WHAT YOU HAVE TO DO
Count the lines in the data below that contain the string "radio", treating uppercase and lowercase as different. Reply with the number alone.
★ ★ ★ ★
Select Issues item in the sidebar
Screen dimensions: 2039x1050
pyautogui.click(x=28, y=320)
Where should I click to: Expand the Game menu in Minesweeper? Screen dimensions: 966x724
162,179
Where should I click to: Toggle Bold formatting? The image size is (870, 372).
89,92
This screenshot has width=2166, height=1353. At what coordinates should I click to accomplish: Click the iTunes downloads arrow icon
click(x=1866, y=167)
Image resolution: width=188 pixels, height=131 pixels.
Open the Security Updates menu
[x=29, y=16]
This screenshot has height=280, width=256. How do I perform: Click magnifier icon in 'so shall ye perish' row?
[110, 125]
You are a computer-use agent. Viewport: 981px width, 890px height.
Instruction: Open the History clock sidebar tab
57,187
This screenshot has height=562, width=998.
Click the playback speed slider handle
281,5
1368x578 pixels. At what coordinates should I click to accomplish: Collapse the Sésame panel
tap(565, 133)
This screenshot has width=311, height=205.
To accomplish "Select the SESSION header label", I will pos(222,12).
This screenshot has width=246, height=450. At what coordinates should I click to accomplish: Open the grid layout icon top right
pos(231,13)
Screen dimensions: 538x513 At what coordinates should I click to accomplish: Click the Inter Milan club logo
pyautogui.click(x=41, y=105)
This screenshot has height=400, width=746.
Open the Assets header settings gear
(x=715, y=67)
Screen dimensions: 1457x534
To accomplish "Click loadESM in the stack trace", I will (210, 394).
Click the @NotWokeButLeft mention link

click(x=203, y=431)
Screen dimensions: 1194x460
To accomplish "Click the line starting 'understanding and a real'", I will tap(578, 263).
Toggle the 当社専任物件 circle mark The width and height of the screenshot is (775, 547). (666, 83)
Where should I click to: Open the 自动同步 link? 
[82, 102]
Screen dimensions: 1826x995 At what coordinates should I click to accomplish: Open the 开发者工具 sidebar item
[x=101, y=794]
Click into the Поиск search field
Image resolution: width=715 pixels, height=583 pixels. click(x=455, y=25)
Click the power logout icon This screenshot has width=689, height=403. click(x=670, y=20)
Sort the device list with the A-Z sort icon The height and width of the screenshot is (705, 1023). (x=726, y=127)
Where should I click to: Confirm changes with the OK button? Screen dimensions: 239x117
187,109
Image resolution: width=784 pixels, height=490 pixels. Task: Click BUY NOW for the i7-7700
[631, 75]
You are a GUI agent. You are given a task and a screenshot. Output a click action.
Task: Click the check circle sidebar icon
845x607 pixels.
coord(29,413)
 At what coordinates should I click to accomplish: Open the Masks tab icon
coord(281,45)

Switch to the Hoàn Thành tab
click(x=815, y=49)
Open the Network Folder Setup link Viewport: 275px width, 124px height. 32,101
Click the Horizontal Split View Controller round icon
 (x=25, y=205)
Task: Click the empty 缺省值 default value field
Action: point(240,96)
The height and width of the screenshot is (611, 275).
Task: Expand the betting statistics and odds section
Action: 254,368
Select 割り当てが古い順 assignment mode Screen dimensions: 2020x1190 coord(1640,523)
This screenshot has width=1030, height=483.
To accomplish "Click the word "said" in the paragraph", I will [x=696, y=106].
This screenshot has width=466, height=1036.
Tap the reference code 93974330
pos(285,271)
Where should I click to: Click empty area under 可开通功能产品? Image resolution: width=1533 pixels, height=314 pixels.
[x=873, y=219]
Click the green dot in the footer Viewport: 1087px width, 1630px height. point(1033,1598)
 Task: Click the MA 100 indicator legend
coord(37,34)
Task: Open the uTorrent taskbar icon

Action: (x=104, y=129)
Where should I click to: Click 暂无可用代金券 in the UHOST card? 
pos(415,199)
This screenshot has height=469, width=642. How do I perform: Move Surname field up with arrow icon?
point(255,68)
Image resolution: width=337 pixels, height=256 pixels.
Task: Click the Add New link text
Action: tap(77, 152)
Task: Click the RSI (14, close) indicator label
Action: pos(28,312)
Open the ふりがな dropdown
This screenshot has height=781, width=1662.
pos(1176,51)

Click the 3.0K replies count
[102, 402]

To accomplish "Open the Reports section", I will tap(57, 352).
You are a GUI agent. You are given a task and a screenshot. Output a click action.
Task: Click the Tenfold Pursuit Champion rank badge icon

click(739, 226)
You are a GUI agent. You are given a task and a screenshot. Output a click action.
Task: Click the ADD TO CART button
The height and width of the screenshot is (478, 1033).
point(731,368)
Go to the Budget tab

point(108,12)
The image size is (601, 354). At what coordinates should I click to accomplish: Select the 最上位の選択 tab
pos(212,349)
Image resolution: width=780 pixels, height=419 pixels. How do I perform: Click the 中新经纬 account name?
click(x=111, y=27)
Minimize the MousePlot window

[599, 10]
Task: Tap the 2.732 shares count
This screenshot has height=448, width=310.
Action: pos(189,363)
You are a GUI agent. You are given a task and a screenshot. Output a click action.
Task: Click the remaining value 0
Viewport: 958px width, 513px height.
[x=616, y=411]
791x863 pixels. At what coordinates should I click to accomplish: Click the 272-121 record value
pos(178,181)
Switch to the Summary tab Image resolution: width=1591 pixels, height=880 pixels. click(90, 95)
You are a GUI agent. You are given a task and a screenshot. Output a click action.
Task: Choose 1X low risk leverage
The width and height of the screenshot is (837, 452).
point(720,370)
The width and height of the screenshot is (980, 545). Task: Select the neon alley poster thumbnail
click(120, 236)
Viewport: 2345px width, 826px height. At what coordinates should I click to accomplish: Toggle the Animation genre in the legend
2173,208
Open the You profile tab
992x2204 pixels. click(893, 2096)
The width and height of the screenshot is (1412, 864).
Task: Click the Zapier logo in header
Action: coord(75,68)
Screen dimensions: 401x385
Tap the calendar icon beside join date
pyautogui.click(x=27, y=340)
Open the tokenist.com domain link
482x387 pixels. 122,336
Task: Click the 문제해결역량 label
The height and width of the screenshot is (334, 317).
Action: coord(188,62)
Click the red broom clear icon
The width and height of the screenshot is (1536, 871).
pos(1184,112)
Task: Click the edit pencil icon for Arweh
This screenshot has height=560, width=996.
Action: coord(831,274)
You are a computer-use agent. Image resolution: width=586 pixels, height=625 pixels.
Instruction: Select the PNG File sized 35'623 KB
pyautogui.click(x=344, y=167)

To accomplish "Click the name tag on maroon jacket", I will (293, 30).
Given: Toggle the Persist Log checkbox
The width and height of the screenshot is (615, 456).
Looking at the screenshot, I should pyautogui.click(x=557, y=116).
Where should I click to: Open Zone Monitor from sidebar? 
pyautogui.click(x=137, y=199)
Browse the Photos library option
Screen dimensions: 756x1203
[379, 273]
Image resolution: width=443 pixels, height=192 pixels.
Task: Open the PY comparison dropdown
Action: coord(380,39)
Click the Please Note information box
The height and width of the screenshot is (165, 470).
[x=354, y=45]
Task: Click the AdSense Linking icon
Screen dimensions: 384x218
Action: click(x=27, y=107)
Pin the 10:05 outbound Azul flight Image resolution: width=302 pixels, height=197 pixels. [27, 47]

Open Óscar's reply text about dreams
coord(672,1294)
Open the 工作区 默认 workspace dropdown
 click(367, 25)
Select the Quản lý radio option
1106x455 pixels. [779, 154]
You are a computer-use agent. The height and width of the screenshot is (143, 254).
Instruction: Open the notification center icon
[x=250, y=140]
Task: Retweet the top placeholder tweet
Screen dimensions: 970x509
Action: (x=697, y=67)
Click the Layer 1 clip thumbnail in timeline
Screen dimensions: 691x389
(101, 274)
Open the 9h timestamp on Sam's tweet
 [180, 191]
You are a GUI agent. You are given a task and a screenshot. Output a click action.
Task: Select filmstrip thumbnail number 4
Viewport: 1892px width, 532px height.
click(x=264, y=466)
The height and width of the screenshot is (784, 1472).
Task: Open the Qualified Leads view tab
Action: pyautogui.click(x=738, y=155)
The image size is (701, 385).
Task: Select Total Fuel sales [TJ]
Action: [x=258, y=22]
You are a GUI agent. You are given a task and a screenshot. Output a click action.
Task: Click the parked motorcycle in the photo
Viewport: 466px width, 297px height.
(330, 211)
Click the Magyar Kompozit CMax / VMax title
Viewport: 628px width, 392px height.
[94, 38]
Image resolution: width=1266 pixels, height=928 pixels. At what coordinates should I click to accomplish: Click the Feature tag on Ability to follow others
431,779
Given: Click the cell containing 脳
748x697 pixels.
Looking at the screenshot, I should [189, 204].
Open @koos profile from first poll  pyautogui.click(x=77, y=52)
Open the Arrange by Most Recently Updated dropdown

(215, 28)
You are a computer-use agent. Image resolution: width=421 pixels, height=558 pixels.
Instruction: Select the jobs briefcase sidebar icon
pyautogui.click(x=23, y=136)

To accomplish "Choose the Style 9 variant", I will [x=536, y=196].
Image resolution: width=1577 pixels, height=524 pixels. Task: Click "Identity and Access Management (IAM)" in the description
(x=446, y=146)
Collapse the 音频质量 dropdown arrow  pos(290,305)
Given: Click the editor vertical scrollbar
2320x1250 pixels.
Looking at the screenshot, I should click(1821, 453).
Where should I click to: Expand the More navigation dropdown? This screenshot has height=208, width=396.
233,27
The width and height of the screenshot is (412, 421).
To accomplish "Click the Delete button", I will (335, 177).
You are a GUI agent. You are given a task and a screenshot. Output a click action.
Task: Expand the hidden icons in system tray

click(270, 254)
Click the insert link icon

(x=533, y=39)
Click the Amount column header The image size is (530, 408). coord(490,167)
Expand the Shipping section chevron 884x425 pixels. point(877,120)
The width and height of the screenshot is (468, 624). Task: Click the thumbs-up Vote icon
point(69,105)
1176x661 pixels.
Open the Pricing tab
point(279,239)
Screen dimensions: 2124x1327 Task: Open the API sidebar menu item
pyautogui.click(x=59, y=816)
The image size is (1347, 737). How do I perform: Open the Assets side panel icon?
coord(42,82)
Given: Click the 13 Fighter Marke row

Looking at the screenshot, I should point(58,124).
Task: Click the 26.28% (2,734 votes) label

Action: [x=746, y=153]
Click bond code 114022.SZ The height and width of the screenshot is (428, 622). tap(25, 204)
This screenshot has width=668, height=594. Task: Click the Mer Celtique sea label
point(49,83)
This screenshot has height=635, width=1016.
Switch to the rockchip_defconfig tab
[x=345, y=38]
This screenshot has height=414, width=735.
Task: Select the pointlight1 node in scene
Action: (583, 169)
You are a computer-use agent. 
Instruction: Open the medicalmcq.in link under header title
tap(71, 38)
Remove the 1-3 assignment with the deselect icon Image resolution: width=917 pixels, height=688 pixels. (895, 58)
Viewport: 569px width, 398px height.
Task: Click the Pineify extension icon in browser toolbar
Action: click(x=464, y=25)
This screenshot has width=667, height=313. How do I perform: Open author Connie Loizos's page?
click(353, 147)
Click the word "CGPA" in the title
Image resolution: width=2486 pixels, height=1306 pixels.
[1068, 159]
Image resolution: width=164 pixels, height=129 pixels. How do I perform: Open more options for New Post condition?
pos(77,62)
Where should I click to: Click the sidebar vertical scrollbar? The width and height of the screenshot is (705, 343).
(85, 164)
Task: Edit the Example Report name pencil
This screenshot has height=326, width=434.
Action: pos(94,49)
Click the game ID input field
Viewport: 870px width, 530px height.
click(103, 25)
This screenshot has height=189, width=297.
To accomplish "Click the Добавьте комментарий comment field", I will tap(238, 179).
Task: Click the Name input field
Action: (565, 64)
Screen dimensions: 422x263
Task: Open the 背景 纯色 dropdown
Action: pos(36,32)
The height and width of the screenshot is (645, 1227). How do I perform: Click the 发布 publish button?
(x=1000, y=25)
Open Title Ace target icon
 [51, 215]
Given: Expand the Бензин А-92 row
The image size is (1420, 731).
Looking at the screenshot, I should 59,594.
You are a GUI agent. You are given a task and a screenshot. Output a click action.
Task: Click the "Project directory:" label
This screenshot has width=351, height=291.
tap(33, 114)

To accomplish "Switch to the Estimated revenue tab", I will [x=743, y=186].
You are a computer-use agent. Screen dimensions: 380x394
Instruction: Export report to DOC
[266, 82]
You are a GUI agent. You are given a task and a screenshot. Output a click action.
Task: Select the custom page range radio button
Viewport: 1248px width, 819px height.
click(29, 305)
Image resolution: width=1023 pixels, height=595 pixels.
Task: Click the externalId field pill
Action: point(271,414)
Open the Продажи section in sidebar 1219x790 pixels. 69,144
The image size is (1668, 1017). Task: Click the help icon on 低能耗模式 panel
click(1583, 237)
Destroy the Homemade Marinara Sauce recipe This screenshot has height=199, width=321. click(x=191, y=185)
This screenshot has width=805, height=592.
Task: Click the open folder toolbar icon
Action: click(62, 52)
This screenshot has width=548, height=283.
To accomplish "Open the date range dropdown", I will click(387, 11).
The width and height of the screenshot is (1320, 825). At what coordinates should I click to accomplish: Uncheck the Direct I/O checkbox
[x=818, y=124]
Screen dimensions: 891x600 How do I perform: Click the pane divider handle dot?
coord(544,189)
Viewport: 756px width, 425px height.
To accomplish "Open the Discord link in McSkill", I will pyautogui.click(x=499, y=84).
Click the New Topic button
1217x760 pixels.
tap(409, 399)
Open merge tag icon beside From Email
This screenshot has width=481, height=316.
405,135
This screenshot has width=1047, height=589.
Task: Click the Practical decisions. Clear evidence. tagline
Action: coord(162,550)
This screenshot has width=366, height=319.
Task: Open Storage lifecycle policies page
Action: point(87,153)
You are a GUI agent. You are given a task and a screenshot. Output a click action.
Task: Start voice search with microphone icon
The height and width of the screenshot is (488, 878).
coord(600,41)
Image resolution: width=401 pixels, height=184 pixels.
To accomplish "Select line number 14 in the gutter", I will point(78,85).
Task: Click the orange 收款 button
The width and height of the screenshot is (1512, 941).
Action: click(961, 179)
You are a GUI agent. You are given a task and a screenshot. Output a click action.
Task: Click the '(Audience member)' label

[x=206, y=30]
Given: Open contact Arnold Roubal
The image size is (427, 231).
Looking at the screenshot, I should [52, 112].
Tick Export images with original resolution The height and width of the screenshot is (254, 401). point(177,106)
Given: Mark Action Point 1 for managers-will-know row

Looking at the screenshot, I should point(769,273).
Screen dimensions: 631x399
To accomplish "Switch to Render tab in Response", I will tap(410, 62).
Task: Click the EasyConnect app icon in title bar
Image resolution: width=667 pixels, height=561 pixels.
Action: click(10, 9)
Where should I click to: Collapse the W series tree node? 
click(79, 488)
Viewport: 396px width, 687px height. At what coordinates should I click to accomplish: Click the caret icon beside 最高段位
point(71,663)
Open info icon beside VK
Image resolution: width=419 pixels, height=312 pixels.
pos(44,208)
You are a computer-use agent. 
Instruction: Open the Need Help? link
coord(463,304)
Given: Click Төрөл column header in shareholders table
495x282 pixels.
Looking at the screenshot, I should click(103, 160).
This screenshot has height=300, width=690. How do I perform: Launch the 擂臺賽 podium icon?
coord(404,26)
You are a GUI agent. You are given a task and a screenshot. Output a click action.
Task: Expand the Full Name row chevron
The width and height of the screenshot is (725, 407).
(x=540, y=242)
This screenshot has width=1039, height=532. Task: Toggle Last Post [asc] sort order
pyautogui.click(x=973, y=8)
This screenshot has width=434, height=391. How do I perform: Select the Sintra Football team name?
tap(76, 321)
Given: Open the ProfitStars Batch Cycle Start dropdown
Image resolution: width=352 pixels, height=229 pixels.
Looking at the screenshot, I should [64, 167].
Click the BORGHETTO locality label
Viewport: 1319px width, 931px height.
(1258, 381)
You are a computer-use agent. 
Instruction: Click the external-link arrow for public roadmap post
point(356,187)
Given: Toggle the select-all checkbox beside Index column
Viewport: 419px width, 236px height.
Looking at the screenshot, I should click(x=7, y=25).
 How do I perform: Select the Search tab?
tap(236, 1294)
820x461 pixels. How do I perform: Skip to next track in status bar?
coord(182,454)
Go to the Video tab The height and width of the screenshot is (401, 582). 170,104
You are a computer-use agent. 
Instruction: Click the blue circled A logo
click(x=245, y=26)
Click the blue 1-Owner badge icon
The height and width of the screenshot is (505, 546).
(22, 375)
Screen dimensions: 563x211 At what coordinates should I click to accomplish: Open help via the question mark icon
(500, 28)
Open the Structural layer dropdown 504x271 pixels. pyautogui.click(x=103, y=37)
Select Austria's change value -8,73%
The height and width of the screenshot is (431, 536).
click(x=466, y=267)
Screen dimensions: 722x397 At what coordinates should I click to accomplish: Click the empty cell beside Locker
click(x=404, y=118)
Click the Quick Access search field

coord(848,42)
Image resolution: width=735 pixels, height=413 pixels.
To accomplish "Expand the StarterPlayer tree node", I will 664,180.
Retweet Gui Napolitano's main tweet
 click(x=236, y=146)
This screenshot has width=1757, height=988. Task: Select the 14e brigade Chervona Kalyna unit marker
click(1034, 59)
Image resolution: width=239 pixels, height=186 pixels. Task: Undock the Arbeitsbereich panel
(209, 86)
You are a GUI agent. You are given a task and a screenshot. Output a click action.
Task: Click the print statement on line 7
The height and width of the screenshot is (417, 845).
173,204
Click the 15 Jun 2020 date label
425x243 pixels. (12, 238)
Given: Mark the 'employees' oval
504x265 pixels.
★ ★ ★ ★
ANSWER TO THIS EXERCISE
2